- [Task directions] Print every line below exactly as written, but leave the pictures behind.

^^^^

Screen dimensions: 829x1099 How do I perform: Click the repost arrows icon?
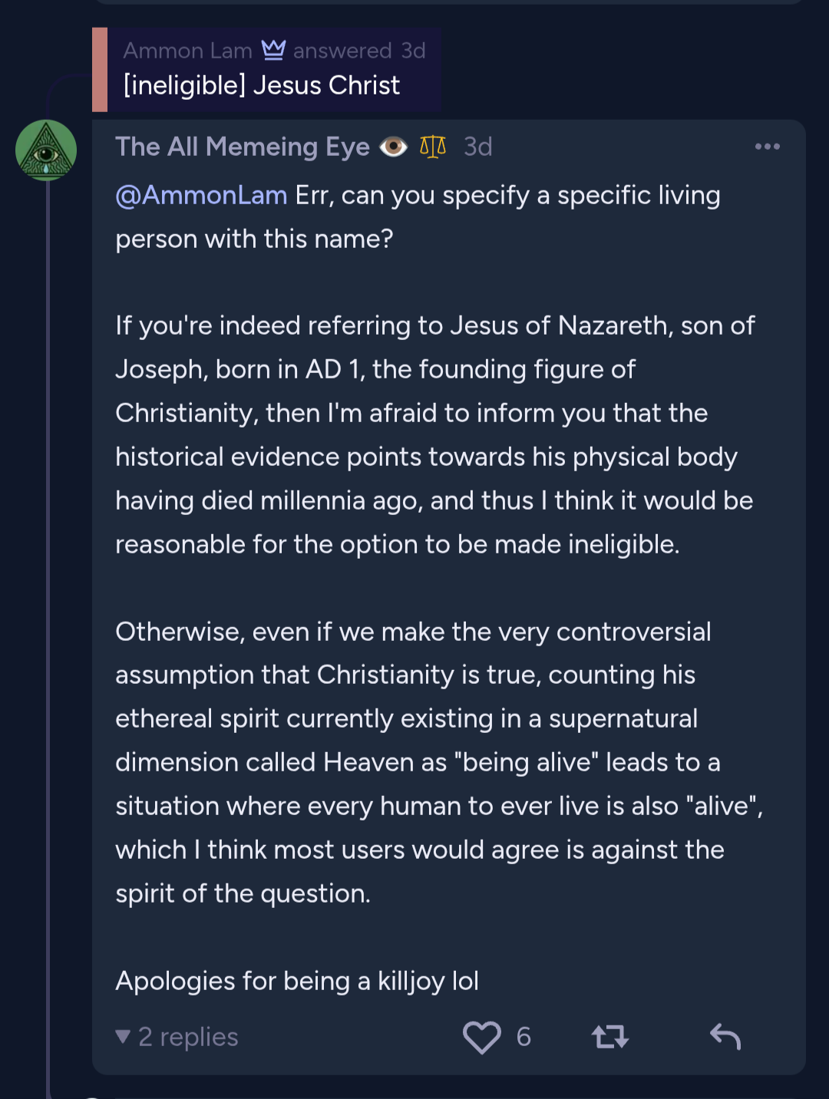[610, 1037]
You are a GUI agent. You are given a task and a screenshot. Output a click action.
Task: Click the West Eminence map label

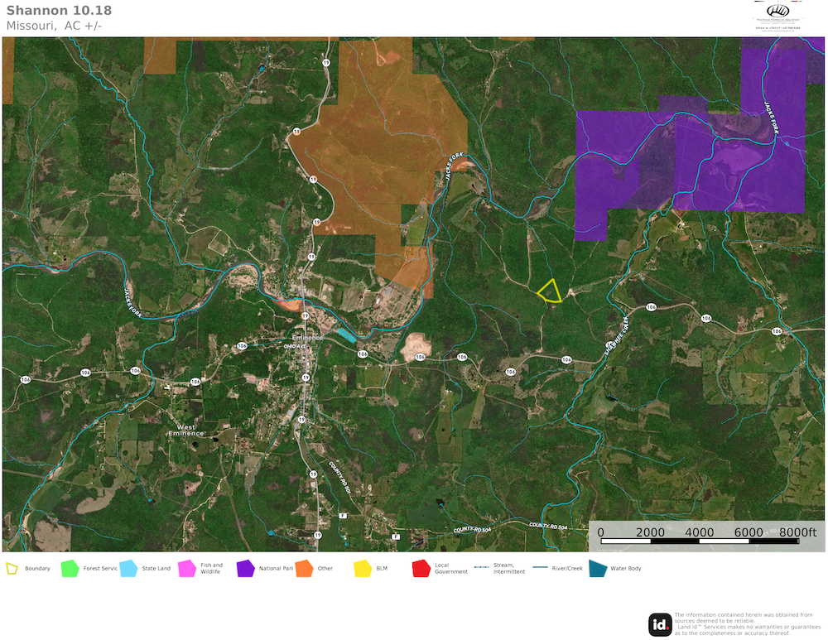(x=186, y=431)
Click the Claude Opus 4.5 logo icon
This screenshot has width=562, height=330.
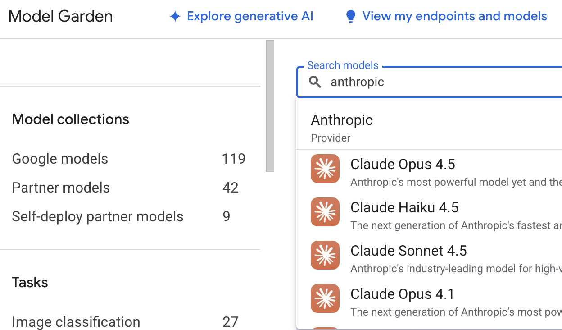325,169
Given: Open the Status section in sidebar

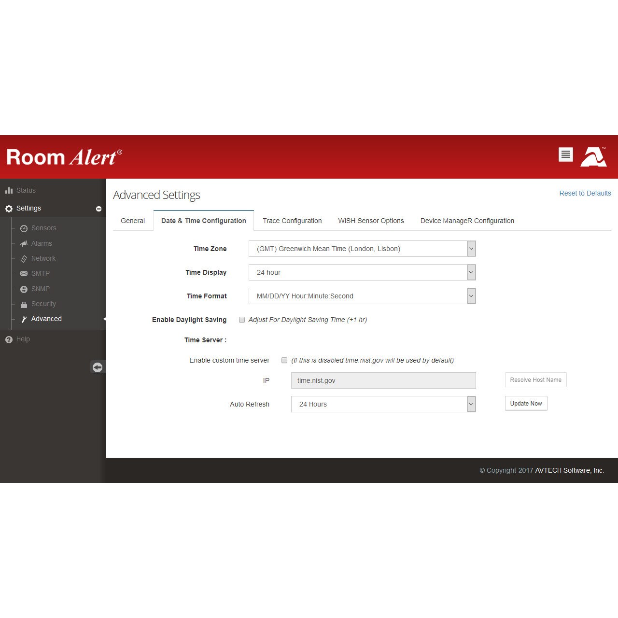Looking at the screenshot, I should pos(26,190).
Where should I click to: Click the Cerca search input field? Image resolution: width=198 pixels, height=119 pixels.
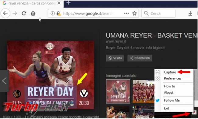click(x=158, y=13)
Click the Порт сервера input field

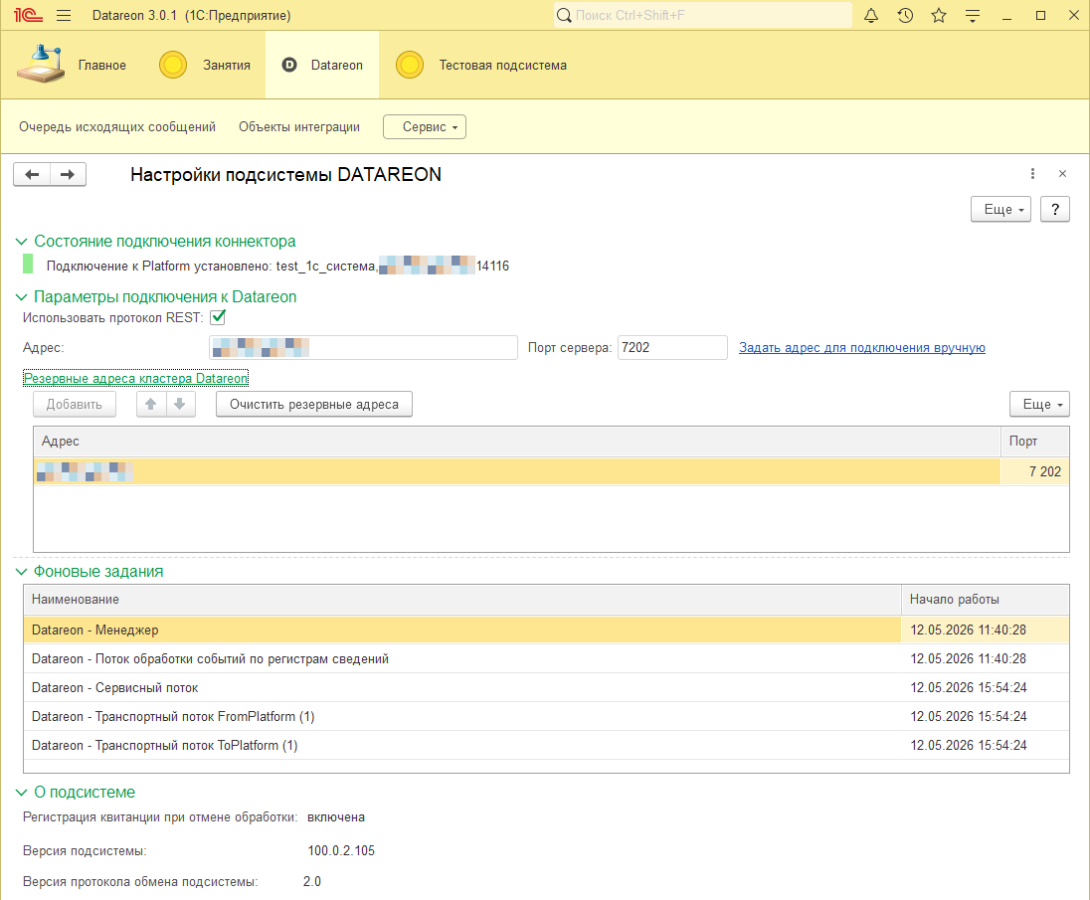click(x=672, y=347)
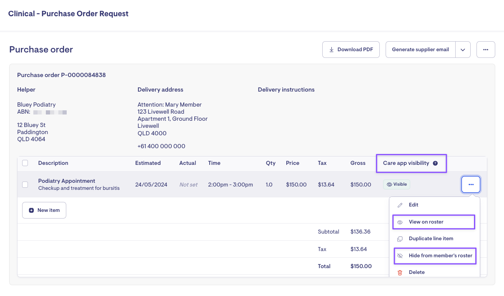The image size is (504, 296).
Task: Click the eye icon beside View on roster
Action: (x=400, y=222)
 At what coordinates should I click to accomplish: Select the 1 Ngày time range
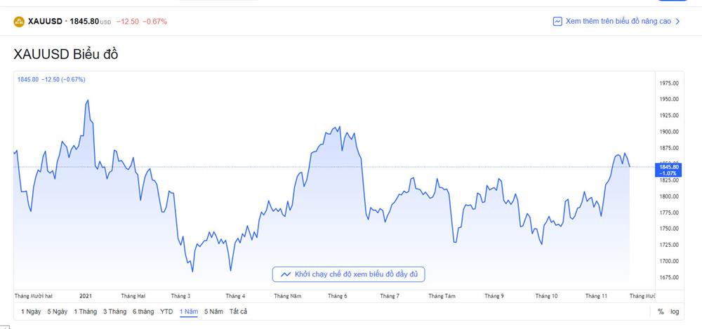[x=31, y=311]
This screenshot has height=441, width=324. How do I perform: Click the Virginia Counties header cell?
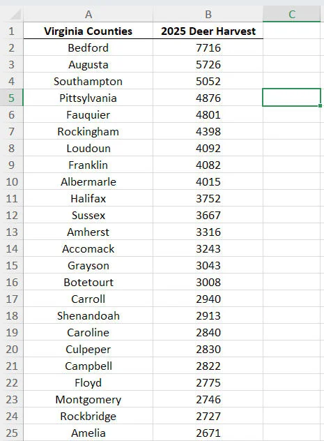point(88,31)
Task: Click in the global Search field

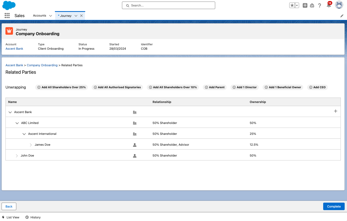Action: click(x=168, y=5)
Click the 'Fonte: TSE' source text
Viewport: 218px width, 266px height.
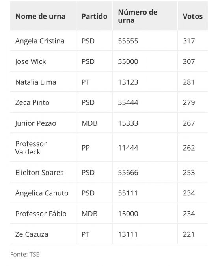click(25, 254)
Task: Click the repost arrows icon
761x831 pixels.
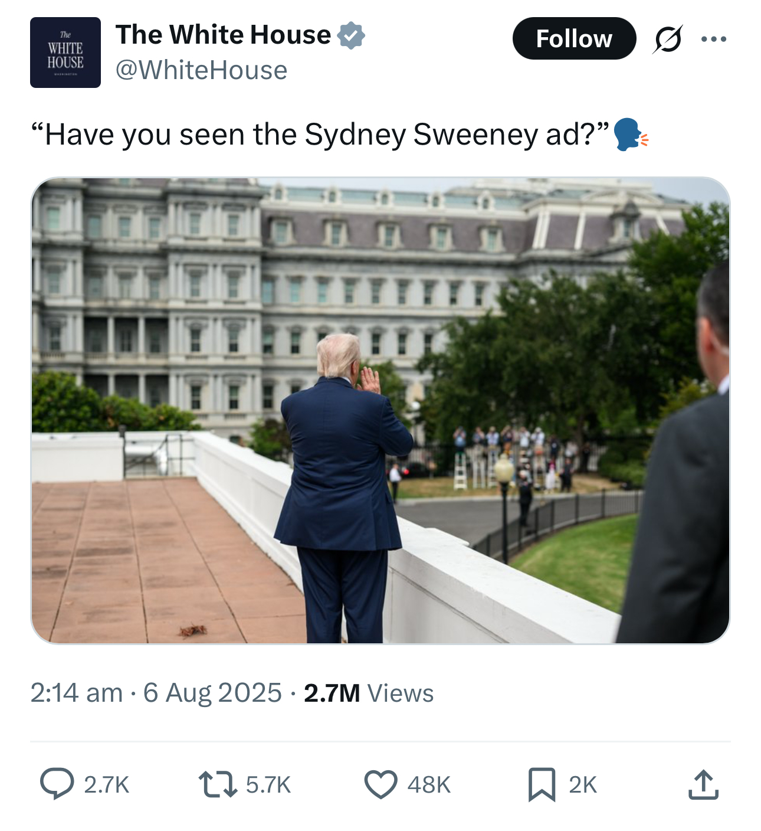Action: coord(218,784)
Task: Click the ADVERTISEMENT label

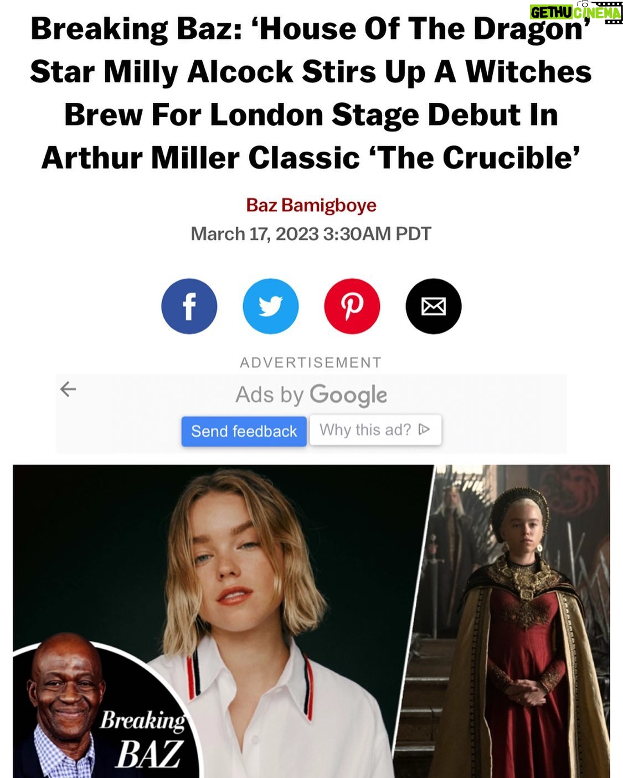Action: click(x=311, y=362)
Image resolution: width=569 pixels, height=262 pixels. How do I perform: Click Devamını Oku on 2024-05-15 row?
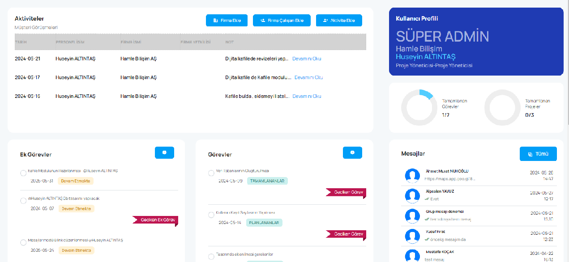[307, 97]
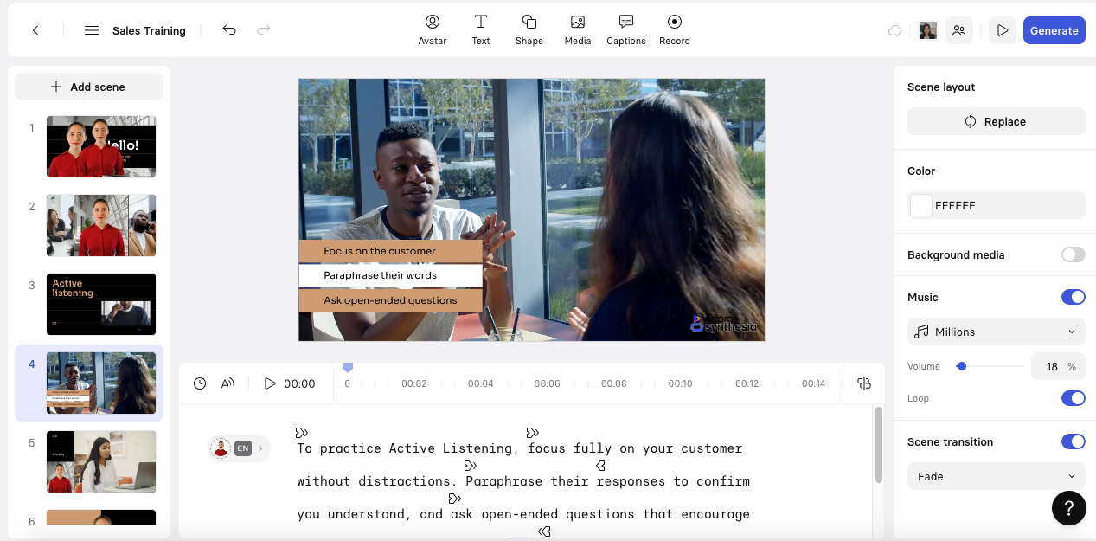Click the undo arrow icon
1096x541 pixels.
coord(229,30)
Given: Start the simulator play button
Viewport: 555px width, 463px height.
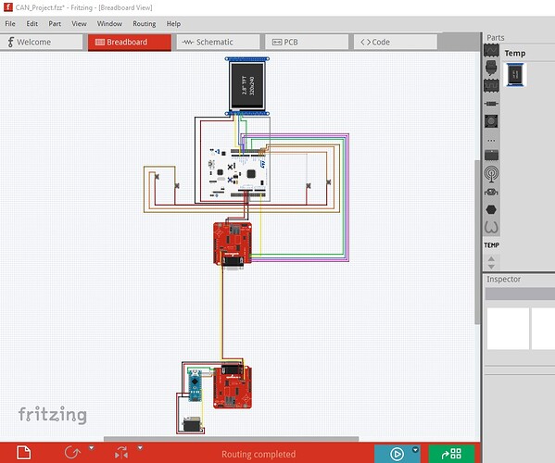Looking at the screenshot, I should coord(397,454).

^^^^

- [Task solution]
Screen dimensions: 829x1099 How do I perform: Click the repost arrows icon?
[610, 1037]
You are a GUI agent. You are given a task and a screenshot. Output a click action.
Task: Click the West Eminence map label

(x=186, y=431)
Click the Claude Opus 4.5 logo icon
This screenshot has width=562, height=330.
325,169
Given: Open the Status section in sidebar

Looking at the screenshot, I should pos(26,190).
Where should I click to: Click the Cerca search input field? Image resolution: width=198 pixels, height=119 pixels.
click(x=158, y=13)
Click the Порт сервера input field

click(x=672, y=347)
The image size is (504, 296).
Task: Click the eye icon beside View on roster
Action: (x=400, y=222)
 At what coordinates should I click to accomplish: Select the 1 Ngày time range
[x=31, y=311]
This screenshot has height=441, width=324. How do I perform: Click the Virginia Counties header cell?
point(88,31)
Task: Click in the global Search field

Action: click(x=168, y=5)
Click the 'Fonte: TSE' source text
Viewport: 218px width, 266px height.
click(25, 254)
Task: Click the repost arrows icon
761x831 pixels.
Action: coord(218,784)
Task: Click the ADVERTISEMENT label

Action: click(x=311, y=362)
Image resolution: width=569 pixels, height=262 pixels. How do I perform: Click Devamını Oku on 2024-05-15 row?
[307, 97]
Click the undo arrow icon
1096x541 pixels.
coord(229,30)
Given: Start the simulator play button
Viewport: 555px width, 463px height.
Looking at the screenshot, I should coord(397,454).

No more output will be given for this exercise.